OBJECTIF ÉNONCÉ A: D'après l'extrait sur la féminisation des sciences, quelle proportion de filles figurait parmi les admis à l'École polytechnique en 2024 ?
OBJECTIF ÉNONCÉ B: Dans l'extrait sur la féminisation des sciences, recopiez le passage en partant de « À l’automne 2025, un » et en allant jusqu'à « seules questions académiques. », en remplaçant « CNRS » par « Centre national de la recherche scientifique ».

EXTRAIT FOURNI:
+ + + + + + +
Féminiser les sciences : comment réparer le « tuyau percé »
À l’automne 2025, un rapport déposé au Sénat auquel le CNRS a contribué a proposé plusieurs mesures fortes pour attirer et consolider les effectifs féminins dans les carrières scientifiques. Un enjeu de société qui dépasse les seules questions académiques.
« Moins d’un tiers des chercheurs scientifiques et à peine un quart des ingénieurs en France sont des femmes. Cette sous-représentation massive n’est pas une fatalité : elle résulte de biais, de stéréotypes, d’inégalités et de violences qui jalonnent le parcours scolaire et professionnel des filles et des femmes ». Les mots sont forts, surtout placés en ouverture d’un rapport sénatorial. Déposé en octobre 2025, le rapport « XX=XY, féminiser les sciences, dynamiser la société » a pendant six mois auditionné 130 personnes – parmi lesquelles une dizaine de scientifiques du CNRS – pour dresser un état des lieux de la présence des femmes en science, des causes de leur sous-représentation… et tâcher d’y remédier de façon concrète.
Co-rapportrice, la sénatrice Laure Darcos en explique la genèse : « Le détonateur a été la réforme du lycée en 2019, avec le retrait des mathématiques du tronc commun des classes de 1ère et Terminale ». La disparition des séries – dont le bac S – entraîne une diminution considérable des effectifs féminins dans les filières scientifiques. Depuis ladite réforme, on observe 60 % de jeunes filles en moins dans ces disciplines, comme le montre Mélanie Guesnais, coordinatrice du collectif Maths & Sciences1 . Une baisse initiale du vivier qui se prolonge par la suite dans les études supérieures. À l’École polytechnique par exemple, on ne compte plus que 17 % de filles admises en 2024 contre 23 % en 2021. Et à chaque étape des études (master, doctorat) puis de la carrière scientifique (chargée de recherche / enseignante-chercheuse, directrice de recherche / professeure des universités, directrice d’unité…), la proportion de femmes diminue : c’est ce qu’on appelle le « tuyau percé ».
L’excellence scientifique, apanage des hommes ?
+ + + + + + +
LIGNES EXTRAITES:

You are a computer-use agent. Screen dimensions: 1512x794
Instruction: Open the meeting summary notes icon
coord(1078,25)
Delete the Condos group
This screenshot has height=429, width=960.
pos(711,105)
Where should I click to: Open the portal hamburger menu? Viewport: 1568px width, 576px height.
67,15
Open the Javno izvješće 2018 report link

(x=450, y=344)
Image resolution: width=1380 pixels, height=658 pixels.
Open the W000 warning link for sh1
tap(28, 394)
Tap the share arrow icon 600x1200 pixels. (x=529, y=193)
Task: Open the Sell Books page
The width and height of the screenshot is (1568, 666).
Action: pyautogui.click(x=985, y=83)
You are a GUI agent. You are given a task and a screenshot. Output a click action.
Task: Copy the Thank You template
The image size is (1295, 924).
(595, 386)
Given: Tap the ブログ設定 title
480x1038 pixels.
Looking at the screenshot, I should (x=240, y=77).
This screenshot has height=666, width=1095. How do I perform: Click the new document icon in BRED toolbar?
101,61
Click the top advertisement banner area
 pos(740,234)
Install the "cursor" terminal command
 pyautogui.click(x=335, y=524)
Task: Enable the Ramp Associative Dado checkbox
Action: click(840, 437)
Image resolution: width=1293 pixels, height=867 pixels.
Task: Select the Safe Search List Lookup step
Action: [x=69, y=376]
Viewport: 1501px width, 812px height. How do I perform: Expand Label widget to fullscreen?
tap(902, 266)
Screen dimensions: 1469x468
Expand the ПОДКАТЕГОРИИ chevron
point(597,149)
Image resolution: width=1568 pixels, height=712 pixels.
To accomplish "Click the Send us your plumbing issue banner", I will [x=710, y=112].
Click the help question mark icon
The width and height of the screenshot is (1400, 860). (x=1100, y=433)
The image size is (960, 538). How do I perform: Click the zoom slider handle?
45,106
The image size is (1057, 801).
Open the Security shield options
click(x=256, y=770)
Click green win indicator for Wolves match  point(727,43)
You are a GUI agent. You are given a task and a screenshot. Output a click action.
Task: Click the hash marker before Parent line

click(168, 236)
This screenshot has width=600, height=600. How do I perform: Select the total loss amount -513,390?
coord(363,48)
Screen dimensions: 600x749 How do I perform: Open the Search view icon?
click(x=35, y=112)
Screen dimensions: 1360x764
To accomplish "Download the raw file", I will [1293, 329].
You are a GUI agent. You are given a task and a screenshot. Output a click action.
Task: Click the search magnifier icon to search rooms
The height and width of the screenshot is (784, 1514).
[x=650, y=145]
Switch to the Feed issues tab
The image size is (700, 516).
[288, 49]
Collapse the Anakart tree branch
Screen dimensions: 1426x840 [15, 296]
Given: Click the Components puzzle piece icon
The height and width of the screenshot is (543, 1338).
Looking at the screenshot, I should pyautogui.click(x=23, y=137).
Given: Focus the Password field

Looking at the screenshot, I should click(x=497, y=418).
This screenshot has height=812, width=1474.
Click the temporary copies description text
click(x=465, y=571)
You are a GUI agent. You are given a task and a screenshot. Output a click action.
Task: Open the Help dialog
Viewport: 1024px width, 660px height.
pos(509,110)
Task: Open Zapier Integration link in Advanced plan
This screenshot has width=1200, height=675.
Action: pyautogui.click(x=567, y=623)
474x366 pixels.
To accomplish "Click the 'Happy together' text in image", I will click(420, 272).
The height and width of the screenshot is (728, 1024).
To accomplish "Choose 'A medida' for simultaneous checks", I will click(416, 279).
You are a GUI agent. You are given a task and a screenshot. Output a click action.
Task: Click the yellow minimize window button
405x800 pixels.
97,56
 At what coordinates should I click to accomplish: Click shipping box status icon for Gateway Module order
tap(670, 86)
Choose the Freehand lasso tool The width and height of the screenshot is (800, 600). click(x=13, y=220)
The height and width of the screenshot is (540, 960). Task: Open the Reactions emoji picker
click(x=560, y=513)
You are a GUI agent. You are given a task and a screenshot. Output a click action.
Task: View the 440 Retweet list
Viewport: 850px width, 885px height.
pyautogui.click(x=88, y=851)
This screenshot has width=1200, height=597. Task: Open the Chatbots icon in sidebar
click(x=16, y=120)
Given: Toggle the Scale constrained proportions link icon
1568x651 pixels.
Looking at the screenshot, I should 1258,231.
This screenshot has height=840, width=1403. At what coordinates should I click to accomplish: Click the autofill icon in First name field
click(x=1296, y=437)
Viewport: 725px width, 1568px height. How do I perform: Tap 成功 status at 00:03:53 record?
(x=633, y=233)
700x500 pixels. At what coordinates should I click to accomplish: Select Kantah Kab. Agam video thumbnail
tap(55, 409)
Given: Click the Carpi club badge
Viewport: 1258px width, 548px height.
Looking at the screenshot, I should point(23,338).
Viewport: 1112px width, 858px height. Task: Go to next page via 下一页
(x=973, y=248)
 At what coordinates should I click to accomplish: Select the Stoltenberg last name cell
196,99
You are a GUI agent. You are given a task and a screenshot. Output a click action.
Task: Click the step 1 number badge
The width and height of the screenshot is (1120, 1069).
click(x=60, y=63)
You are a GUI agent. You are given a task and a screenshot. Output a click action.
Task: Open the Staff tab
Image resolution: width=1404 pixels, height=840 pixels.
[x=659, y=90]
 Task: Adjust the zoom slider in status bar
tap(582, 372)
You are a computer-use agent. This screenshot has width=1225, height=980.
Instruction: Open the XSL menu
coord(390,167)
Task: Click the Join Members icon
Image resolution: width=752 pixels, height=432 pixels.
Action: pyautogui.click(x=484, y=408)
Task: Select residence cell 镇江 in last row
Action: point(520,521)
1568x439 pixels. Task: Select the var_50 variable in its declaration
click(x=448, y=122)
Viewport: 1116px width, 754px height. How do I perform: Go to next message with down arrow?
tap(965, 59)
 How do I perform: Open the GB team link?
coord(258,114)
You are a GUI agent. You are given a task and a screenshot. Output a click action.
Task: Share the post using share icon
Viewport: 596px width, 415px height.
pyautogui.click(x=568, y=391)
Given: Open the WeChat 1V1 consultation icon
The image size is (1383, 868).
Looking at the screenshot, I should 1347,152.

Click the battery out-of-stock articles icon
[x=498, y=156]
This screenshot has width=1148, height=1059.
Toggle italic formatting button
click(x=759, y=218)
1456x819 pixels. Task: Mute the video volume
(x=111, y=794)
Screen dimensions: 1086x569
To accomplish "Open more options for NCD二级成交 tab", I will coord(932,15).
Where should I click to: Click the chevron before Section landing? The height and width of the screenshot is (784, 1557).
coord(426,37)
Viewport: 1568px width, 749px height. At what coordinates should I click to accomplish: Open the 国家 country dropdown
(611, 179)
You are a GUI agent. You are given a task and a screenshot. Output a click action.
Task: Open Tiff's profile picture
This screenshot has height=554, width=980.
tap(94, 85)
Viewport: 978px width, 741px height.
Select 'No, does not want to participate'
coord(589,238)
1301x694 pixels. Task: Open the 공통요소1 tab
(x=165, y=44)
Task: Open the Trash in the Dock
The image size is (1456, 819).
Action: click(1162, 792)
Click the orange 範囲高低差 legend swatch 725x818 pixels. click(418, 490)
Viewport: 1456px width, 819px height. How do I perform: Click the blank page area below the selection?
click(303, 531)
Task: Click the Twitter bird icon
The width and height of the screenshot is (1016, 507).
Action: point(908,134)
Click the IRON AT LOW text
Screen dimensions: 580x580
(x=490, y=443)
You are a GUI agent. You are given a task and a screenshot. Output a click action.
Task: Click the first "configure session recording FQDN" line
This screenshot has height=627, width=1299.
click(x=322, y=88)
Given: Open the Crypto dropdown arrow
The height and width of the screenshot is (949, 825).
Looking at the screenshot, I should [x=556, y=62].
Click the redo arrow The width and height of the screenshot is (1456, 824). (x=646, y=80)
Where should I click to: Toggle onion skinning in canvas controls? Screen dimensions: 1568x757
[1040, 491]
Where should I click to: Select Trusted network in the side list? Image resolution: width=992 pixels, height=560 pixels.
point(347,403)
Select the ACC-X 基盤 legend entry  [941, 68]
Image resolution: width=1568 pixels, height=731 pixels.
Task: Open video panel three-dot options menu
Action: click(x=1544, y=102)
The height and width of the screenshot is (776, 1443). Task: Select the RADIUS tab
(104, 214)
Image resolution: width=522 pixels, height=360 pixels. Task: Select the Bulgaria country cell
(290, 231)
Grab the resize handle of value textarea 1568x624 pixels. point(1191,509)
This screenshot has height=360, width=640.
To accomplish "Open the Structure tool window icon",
+ + + + + + +
RÉPONSE ATTENDUE A: 17 %.

RÉPONSE ATTENDUE B:
À l’automne 2025, un rapport déposé au Sénat auquel le Centre national de la recherche scientifique a contribué a proposé plusieurs mesures fortes pour attirer et consolider les effectifs féminins dans les carrières scientifiques. Un enjeu de société qui dépasse les seules questions académiques.